-- start Provided entries --

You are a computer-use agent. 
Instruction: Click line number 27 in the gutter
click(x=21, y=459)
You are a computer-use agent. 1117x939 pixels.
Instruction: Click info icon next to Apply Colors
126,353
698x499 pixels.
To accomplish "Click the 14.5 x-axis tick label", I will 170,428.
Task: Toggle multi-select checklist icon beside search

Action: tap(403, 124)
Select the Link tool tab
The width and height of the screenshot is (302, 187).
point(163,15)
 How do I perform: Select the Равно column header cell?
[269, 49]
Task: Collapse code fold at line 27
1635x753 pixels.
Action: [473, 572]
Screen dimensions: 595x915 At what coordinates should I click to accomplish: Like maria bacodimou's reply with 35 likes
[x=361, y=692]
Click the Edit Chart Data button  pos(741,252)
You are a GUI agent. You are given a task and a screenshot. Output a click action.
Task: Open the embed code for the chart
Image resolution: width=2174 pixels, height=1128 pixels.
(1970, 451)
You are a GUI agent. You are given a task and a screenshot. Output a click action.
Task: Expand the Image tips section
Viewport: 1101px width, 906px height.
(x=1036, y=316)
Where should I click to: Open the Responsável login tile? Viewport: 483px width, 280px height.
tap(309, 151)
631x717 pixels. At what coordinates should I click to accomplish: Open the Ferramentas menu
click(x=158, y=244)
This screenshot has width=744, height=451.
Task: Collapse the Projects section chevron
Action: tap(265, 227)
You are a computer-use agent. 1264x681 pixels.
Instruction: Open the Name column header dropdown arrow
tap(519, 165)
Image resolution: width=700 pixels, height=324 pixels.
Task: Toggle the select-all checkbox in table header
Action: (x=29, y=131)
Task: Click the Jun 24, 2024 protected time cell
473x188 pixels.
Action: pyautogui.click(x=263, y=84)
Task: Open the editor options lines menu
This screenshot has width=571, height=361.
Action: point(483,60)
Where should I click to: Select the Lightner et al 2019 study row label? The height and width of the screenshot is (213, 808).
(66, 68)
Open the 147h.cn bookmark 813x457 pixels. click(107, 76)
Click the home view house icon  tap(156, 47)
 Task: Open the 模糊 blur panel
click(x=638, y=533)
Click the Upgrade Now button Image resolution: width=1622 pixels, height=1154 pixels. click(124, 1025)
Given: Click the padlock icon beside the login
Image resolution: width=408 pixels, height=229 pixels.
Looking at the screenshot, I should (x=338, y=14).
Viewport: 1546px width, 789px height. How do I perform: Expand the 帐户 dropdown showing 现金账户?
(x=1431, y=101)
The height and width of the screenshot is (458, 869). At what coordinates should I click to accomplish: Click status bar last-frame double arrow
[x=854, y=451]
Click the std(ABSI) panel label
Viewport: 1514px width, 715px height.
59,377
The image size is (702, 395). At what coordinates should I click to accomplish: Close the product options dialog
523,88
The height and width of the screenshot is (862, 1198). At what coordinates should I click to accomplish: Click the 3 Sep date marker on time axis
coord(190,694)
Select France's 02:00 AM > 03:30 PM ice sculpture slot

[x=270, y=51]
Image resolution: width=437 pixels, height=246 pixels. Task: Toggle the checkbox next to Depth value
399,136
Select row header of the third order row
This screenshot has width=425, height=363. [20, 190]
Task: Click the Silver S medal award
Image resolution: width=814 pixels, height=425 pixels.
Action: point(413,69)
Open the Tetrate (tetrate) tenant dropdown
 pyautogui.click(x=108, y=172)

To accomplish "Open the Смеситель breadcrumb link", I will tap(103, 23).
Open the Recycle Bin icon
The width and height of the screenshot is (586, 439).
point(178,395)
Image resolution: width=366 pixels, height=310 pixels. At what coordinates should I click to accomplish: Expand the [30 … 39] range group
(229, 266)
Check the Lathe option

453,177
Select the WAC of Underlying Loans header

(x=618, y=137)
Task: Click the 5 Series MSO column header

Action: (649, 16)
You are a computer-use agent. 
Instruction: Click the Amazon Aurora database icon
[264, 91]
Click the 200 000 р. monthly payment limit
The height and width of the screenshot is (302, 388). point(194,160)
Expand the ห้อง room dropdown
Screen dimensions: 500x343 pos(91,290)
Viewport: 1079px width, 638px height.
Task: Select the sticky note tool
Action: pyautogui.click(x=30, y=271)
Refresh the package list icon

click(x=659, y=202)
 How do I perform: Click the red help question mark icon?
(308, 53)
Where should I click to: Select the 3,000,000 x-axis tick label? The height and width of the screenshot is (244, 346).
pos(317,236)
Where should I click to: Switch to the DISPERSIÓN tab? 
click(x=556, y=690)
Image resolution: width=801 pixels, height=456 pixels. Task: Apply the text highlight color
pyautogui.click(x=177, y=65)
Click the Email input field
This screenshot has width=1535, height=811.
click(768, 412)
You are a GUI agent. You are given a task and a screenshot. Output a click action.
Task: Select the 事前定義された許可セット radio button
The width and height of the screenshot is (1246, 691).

-- end Provided entries --

• **Exercise objective**
Can you write out again the rows between the lines holding "Task: Collapse code fold at line 27" and "(1970, 451)", inclusive, requests included, shifting every coordinate in the answers up by 63? Leave every other number as it is, including those in the requests.

• **Written reply**
Task: Collapse code fold at line 27
1635x753 pixels.
Action: [536, 635]
Screen dimensions: 595x915 At what coordinates should I click to accomplish: Like maria bacodimou's reply with 35 likes
[x=424, y=755]
Click the Edit Chart Data button  pos(804,315)
You are a GUI agent. You are given a task and a screenshot. Output a click action.
Task: Open the embed code for the chart
Image resolution: width=2174 pixels, height=1128 pixels.
(2033, 514)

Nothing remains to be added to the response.